We assume that this insurance market is perfectly competitive. That is, for each quantity supplied, insurance companies compete down the price such that the premium equals the average (expected) cost of the agents buying insurance.
Question Explain the code of the following function.
def insurance_supply(Q): return np.mean(π[-Q:])*cost
We plot demand and supply in one figure. In addition, we plot the marginal costs curve.
range_Q = np.arange(1,number_of_agents+1,1) range_sigma = np.arange(0,1.01,0.01) plt.plot(range_Q,[insurance_supply(Q) for Q in range_Q],label="insurance supply") plt.plot([insurance_demand(sigma) for sigma in range_sigma],range_sigma,label="insurance demand") plt.plot(range_Q,[π[-Q]*cost for Q in range_Q],label="marginal cost") plt.legend() plt.xlabel('$Q$') plt.ylabel('$\sigma$') plt.title('Perfectly competitive insurance market') plt.show()
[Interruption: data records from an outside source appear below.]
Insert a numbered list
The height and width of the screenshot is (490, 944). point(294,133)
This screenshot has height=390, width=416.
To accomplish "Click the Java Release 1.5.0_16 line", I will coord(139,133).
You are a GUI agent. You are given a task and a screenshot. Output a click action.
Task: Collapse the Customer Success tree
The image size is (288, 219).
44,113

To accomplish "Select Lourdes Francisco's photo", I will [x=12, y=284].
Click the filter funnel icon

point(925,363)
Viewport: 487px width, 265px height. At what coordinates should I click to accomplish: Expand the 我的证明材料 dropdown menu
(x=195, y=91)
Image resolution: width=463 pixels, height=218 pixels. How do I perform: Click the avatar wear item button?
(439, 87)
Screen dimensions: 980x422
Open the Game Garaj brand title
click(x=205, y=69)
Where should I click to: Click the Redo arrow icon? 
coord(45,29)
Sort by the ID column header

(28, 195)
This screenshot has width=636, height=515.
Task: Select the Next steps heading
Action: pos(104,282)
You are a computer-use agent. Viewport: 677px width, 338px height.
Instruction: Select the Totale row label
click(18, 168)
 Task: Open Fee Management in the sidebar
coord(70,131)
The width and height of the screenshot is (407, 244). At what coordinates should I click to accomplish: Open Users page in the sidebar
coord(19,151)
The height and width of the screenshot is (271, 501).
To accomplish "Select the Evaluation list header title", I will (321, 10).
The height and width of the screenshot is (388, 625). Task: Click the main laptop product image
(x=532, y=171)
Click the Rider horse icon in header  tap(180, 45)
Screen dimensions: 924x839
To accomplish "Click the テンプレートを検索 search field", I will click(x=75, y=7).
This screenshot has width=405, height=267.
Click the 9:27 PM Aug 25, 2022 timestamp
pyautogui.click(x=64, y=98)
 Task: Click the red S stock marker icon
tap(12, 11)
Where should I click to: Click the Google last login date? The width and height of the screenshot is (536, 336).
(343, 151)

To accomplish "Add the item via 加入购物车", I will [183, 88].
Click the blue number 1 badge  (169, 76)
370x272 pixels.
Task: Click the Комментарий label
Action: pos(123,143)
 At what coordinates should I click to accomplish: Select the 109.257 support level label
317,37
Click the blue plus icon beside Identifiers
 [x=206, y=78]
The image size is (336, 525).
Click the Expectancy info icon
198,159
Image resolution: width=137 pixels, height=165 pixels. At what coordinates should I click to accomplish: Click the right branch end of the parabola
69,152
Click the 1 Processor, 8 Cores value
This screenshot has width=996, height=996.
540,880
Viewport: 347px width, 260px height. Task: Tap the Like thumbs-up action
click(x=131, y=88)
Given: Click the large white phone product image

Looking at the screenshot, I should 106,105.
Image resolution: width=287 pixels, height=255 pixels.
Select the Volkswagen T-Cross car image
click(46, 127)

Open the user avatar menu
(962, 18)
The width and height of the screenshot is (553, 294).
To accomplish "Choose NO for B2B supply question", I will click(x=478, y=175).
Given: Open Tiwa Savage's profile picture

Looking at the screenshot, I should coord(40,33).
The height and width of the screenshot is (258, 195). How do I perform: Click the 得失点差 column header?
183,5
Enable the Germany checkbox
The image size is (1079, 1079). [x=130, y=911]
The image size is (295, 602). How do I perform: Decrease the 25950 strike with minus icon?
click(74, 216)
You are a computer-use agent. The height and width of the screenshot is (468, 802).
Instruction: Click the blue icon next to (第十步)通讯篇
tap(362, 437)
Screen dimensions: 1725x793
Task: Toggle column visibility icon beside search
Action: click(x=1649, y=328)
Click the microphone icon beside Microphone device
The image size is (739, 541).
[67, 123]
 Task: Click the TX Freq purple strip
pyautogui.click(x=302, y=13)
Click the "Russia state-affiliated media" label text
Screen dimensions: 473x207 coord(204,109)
<Figure size 432x288 with 1 Axes>
Question Interpret this figure. In particular,
- explain why all curves are downward sloping (is supply not usually upward sloping?)
- what is approx. the equilibrium premium \(\sigma\)?
- is the market outcome efficient?
- what can we learn from the marginal cost curve?
Assignment Show graphically the effect of an increase in income on the market outcome. Does the inefficiency increase or decrease with income? Why?
4.2 moral hazard: optimal taxation
With moral hazard, agents take hidden actions. The actions that they take are affected by the incentives that they face. We consider this in the context of taxation.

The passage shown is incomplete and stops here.